= What to produce =
Take the entries below and print, exactly, the stretch from the line containing "Task: Navigate to" through the line containing "Given: Submit the sign-in form", both included.

= Dataset entries =
++++++++
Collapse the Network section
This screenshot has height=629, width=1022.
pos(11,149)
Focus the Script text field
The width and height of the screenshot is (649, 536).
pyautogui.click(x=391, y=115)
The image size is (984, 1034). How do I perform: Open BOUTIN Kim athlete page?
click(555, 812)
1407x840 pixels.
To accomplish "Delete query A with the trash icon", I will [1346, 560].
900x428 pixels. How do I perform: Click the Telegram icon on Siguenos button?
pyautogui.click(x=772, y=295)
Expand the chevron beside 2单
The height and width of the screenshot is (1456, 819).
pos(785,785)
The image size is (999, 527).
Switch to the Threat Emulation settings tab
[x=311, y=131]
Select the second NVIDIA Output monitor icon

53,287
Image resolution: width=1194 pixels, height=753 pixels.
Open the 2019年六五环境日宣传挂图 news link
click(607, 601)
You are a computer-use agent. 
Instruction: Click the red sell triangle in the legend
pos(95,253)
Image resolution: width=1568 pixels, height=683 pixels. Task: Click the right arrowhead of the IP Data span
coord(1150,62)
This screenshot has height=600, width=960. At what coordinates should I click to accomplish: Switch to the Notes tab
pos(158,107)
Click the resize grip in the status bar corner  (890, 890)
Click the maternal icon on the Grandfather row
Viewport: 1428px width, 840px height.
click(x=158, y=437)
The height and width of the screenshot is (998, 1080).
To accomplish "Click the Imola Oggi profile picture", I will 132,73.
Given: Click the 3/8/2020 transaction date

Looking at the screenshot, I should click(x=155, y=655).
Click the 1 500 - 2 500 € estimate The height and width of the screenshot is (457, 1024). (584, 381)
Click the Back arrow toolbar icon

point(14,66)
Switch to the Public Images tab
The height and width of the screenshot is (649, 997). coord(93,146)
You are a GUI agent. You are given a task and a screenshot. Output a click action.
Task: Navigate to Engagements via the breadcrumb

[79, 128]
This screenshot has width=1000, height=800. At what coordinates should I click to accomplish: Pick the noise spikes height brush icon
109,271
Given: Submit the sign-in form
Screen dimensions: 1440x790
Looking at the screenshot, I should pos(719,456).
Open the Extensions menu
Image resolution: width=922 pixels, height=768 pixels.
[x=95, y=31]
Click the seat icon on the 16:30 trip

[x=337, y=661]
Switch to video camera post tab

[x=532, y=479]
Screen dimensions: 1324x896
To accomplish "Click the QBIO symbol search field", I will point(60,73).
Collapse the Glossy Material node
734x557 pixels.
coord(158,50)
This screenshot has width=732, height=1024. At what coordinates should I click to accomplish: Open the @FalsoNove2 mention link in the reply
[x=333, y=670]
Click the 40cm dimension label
++++++++
= Solution below =
Task: Navigate to Engagements via the breadcrumb

[79, 128]
This screenshot has width=1000, height=800. At what coordinates should I click to accomplish: Pick the noise spikes height brush icon
109,271
Given: Submit the sign-in form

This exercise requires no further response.